### TASK REQUIREMENTS:
Every line with the word "panel" in it should be extracted from the data that follows.

Top of DATASET

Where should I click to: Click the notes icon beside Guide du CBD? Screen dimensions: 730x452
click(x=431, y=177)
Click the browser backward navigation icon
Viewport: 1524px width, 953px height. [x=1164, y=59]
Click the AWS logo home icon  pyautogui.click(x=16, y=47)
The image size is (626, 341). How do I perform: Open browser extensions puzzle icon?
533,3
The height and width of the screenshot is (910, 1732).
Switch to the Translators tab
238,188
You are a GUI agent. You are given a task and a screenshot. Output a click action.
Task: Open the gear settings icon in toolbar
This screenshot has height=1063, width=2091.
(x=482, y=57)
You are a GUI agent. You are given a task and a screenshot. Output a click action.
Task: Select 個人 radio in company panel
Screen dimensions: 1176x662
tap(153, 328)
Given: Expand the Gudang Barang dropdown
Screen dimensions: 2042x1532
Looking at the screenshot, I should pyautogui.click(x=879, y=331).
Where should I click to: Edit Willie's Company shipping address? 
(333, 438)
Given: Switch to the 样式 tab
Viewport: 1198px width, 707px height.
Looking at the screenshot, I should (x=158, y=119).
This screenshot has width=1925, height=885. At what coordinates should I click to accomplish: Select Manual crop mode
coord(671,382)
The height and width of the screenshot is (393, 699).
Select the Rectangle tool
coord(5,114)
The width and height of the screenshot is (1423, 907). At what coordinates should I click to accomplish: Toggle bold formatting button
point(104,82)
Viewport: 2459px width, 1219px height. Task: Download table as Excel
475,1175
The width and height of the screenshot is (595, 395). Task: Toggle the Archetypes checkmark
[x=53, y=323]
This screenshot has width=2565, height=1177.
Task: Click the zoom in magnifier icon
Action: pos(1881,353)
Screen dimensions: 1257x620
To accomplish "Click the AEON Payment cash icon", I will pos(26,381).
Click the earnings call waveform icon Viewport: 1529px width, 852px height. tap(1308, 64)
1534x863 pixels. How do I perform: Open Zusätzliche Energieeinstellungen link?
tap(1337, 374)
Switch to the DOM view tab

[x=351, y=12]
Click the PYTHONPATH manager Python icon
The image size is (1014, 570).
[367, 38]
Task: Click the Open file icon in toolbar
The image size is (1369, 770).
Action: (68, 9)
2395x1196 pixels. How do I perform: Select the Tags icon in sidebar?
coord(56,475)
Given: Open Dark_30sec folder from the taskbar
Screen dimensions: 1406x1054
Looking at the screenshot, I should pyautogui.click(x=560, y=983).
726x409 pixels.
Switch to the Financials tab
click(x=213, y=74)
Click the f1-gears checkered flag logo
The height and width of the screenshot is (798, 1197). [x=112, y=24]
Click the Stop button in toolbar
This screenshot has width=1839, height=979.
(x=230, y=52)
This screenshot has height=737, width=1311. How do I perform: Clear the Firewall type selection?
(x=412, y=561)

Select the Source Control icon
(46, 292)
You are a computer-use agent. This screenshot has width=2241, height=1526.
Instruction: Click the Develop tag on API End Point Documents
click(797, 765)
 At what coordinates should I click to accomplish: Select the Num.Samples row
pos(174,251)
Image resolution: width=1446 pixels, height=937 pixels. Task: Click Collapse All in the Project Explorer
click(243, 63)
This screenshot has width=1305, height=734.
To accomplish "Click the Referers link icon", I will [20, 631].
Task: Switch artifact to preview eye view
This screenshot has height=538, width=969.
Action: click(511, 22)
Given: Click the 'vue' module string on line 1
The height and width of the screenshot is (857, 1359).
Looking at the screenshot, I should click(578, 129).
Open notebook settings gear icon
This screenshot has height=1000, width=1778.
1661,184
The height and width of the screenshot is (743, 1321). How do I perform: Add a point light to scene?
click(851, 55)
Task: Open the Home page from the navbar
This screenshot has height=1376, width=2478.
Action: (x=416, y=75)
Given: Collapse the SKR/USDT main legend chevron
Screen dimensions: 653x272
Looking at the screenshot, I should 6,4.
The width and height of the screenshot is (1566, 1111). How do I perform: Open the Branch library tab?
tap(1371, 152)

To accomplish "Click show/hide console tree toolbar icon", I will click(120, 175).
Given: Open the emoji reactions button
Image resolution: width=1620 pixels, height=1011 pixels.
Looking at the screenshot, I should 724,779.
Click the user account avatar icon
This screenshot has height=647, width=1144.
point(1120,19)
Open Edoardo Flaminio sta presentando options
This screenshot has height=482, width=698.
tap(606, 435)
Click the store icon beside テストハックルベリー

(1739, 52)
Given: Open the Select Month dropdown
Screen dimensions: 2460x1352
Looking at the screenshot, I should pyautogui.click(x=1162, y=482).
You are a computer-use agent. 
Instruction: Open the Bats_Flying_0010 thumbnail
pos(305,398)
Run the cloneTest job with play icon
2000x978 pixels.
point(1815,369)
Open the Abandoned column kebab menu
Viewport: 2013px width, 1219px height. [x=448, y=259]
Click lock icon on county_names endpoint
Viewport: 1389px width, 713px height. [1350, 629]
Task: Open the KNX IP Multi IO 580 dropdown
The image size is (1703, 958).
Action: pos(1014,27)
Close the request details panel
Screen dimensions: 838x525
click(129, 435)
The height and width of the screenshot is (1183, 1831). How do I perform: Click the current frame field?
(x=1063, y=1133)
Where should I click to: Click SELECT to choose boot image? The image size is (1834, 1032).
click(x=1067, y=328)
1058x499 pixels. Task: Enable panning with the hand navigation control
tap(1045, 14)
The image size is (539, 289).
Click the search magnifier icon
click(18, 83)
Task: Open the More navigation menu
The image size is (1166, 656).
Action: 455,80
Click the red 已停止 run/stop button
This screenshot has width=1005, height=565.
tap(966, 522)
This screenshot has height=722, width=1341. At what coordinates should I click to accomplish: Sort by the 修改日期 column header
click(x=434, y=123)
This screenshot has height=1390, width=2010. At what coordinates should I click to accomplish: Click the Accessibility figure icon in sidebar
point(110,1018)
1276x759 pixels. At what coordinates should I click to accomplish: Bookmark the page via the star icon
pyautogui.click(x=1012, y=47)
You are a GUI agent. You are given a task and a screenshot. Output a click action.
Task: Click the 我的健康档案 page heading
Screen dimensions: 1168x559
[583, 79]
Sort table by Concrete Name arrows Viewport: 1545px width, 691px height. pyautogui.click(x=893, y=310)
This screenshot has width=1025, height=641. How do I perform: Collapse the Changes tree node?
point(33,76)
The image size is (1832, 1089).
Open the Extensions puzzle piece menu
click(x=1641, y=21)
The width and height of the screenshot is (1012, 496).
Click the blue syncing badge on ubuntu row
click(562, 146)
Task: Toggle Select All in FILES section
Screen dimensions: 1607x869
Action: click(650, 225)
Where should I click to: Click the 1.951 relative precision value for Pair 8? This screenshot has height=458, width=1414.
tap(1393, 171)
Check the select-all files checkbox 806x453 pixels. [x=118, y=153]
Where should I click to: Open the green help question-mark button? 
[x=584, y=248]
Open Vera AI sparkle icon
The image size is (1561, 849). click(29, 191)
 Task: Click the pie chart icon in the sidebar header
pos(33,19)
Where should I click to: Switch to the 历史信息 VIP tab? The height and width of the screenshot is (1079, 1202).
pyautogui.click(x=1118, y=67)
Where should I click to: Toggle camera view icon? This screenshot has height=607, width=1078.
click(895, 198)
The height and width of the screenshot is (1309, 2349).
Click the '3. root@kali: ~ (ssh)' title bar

Bottom of DATASET

### FINAL ANSWER:
Task: Select 個人 radio in company panel
Close the request details panel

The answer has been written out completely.